_Instructions to follow:_ The answer must be every line of the records below that contains the word "Brand".

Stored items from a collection
_ _ _

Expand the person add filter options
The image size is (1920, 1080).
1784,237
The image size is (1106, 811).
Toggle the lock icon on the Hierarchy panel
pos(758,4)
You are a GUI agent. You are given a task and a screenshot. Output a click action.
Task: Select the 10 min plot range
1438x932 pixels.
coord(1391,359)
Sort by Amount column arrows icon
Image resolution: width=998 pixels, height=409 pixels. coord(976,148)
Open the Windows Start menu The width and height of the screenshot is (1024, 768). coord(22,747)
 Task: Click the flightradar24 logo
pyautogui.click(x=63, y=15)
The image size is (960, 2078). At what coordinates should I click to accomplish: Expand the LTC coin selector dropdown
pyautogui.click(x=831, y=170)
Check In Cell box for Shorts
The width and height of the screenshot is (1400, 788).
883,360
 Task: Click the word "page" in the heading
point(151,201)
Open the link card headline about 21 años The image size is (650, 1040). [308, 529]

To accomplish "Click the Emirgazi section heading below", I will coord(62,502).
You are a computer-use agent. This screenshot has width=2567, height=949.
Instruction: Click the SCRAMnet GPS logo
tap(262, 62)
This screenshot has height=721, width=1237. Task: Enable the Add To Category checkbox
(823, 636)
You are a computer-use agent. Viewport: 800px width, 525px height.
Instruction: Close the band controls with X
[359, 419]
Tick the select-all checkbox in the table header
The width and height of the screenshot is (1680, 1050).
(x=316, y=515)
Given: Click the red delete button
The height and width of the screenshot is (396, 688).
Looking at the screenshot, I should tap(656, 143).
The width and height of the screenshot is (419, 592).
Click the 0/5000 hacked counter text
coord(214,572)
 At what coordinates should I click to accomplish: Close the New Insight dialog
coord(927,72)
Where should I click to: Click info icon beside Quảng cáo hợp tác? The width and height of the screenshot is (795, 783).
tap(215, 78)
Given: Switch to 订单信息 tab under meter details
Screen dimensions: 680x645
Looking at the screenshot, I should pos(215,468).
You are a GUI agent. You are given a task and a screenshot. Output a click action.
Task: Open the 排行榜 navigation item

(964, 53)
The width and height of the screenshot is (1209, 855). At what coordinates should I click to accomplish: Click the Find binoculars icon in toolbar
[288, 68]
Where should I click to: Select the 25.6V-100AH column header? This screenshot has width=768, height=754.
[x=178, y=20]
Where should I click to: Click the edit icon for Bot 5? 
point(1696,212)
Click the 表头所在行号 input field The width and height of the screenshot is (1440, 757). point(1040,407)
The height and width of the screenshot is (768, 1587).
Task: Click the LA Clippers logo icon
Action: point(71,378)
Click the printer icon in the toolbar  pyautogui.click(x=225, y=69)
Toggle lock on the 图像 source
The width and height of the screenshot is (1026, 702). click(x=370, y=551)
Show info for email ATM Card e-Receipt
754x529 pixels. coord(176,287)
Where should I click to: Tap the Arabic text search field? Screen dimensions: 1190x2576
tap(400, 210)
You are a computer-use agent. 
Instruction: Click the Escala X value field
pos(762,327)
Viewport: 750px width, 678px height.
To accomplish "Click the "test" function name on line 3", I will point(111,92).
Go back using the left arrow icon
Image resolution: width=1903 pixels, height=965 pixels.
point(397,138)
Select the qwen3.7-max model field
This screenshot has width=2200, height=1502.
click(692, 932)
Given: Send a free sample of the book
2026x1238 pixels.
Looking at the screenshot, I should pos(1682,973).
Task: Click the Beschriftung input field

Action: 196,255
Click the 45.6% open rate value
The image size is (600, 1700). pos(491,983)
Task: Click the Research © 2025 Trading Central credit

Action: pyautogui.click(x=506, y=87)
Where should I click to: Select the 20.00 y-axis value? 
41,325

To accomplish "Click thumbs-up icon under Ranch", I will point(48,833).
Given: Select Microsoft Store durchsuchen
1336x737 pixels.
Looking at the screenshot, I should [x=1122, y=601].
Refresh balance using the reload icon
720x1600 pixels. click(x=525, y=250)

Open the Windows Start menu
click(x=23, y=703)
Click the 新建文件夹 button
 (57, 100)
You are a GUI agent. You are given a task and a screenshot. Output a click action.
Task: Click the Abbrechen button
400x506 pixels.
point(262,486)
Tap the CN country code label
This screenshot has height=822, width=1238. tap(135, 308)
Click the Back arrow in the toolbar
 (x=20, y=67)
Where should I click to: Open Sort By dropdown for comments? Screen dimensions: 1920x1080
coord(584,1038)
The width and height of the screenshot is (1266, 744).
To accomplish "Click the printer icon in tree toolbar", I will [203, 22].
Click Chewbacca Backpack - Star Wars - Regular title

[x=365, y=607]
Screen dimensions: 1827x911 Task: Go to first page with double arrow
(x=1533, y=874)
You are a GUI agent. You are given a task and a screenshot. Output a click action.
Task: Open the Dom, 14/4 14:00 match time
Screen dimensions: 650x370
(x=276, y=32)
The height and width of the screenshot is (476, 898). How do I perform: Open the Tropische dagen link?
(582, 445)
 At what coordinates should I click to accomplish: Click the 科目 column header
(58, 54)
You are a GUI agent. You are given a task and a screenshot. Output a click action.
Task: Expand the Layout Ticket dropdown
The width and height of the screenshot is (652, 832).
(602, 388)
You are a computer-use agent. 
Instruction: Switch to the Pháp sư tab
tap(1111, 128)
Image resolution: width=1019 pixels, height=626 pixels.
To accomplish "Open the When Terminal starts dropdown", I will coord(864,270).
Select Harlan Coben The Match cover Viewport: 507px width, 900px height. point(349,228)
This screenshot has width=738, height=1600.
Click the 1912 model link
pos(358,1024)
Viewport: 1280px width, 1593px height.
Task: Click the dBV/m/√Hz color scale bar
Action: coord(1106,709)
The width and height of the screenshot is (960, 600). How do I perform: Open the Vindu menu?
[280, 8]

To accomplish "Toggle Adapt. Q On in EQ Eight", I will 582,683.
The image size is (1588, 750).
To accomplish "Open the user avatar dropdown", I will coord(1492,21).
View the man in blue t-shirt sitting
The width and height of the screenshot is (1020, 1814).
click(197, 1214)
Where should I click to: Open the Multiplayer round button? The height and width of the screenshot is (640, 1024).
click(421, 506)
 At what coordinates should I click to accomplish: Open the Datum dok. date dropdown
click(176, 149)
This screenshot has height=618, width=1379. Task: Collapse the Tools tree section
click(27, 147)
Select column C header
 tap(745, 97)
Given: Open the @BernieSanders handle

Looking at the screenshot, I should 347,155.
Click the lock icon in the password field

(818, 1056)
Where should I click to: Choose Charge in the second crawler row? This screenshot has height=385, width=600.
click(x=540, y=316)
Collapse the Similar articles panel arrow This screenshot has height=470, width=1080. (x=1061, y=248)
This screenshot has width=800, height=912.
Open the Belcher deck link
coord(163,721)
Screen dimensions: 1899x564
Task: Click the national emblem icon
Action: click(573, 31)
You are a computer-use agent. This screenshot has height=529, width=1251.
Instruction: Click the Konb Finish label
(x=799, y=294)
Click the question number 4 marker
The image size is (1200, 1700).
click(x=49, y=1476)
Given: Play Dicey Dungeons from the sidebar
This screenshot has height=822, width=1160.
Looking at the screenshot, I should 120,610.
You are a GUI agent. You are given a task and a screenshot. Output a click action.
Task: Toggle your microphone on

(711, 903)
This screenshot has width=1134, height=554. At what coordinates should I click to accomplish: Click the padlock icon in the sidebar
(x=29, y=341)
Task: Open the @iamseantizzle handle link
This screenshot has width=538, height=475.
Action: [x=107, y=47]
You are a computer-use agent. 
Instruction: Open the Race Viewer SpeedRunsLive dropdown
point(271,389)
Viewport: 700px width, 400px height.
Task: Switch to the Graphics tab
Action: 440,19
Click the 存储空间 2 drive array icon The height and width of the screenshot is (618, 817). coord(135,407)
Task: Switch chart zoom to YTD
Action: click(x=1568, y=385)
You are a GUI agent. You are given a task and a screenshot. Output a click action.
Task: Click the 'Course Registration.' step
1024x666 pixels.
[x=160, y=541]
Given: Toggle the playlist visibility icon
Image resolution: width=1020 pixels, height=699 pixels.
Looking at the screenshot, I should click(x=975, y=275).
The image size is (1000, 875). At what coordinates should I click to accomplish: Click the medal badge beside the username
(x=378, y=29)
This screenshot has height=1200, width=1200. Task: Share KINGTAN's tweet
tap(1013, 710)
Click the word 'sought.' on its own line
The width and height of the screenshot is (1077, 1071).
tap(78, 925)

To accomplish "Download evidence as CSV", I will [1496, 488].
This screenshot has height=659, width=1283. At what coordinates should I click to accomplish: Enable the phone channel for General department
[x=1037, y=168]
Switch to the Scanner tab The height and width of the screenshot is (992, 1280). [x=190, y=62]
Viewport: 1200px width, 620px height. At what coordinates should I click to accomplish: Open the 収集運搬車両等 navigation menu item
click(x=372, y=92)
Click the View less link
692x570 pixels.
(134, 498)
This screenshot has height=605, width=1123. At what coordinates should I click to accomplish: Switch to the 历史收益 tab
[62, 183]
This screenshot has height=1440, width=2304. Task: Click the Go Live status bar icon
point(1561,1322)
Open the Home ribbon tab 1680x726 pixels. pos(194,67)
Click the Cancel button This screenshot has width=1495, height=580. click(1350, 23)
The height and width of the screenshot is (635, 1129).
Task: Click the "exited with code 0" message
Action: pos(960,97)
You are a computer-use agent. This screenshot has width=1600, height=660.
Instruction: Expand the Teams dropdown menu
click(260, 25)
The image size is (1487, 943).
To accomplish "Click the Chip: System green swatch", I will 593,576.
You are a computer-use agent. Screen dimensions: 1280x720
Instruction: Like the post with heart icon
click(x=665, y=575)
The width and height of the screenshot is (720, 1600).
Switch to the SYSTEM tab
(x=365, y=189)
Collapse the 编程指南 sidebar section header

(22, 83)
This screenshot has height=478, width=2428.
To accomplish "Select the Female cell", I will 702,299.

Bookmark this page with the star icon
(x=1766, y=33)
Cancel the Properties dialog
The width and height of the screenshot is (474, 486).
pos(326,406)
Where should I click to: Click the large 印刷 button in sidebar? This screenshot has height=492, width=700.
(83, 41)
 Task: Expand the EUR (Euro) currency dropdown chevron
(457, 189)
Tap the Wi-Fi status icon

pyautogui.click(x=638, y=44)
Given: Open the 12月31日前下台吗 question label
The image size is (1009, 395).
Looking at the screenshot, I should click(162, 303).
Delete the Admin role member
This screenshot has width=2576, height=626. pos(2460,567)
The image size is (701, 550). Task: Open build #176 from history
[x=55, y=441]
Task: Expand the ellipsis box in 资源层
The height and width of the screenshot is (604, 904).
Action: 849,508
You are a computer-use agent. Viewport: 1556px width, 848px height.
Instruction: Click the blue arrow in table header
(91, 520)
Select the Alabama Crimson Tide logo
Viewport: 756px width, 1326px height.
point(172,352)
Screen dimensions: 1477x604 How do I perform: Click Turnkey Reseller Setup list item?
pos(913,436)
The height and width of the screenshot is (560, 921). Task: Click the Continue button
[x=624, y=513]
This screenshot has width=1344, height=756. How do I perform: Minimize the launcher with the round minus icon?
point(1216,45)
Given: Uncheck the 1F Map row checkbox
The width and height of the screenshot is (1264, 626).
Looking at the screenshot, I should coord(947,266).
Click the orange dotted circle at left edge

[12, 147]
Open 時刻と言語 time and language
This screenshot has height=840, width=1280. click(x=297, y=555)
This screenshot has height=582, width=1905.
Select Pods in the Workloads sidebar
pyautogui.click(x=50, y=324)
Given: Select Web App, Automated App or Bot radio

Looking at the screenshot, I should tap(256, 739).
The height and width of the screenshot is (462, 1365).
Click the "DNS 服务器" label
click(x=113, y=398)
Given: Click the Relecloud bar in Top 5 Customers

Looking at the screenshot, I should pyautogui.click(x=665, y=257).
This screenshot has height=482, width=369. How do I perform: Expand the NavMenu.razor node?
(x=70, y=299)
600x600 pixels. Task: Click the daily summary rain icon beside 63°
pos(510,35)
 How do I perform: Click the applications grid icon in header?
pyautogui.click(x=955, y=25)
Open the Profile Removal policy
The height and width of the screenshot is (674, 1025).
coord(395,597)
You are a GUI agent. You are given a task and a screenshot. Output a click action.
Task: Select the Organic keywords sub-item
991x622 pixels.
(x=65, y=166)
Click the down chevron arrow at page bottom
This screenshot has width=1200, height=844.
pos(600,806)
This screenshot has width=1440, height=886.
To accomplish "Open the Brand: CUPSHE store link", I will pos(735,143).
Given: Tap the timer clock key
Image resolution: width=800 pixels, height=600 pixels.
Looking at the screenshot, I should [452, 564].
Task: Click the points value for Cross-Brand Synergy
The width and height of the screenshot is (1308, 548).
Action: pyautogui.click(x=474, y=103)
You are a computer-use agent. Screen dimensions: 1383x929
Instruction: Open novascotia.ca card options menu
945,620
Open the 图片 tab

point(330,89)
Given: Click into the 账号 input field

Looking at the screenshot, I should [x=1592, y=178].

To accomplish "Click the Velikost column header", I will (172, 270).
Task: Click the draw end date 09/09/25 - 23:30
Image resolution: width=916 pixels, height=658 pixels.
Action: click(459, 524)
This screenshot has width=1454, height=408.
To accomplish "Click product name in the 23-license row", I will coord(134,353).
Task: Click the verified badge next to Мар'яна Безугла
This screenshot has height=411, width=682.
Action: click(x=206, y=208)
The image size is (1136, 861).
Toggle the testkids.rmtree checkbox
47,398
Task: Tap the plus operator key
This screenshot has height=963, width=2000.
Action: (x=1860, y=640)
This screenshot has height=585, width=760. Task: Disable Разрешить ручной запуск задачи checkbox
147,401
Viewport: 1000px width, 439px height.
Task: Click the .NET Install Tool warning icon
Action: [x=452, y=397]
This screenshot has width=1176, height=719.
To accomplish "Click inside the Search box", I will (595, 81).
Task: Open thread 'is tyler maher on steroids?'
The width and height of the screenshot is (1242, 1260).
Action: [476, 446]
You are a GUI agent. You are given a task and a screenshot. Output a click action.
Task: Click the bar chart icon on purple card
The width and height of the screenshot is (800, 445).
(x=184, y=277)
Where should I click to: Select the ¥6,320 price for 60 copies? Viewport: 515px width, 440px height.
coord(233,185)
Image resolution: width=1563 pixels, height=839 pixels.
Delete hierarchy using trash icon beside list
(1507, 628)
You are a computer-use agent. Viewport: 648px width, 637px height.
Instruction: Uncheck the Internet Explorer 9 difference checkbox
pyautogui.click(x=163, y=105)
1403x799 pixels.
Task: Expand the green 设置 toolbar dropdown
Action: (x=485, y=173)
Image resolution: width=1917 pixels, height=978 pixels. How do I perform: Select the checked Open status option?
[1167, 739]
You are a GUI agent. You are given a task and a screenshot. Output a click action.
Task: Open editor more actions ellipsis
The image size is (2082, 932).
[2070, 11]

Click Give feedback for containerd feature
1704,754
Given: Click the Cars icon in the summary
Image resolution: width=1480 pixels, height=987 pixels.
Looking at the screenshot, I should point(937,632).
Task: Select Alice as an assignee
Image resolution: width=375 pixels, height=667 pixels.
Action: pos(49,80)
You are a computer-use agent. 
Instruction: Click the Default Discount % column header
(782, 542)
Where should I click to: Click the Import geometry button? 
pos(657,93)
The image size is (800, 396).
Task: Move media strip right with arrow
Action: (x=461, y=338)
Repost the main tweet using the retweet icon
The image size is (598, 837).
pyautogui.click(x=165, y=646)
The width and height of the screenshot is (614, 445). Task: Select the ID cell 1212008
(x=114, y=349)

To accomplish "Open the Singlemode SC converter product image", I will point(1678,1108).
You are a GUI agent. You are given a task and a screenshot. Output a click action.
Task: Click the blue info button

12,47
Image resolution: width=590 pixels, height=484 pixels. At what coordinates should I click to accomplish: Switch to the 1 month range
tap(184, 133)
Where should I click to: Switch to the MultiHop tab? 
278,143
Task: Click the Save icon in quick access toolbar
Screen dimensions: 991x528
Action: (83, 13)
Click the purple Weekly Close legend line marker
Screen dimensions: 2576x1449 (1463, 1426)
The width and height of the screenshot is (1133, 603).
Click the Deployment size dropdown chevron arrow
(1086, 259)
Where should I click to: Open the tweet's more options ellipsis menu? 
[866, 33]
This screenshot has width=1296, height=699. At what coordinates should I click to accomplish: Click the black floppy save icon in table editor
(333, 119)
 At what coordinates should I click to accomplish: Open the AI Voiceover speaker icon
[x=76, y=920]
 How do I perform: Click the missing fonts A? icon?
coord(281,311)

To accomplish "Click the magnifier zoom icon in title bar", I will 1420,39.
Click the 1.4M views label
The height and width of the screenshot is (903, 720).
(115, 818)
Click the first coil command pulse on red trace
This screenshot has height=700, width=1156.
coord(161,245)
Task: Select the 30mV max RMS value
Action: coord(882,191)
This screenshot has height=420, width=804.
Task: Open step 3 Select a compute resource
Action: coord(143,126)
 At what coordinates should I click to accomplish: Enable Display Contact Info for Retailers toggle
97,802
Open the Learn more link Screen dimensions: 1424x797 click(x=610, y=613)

_ _ _

_Result for this task:_
To accomplish "Open the Brand: CUPSHE store link", I will pos(735,143).
Task: Click the points value for Cross-Brand Synergy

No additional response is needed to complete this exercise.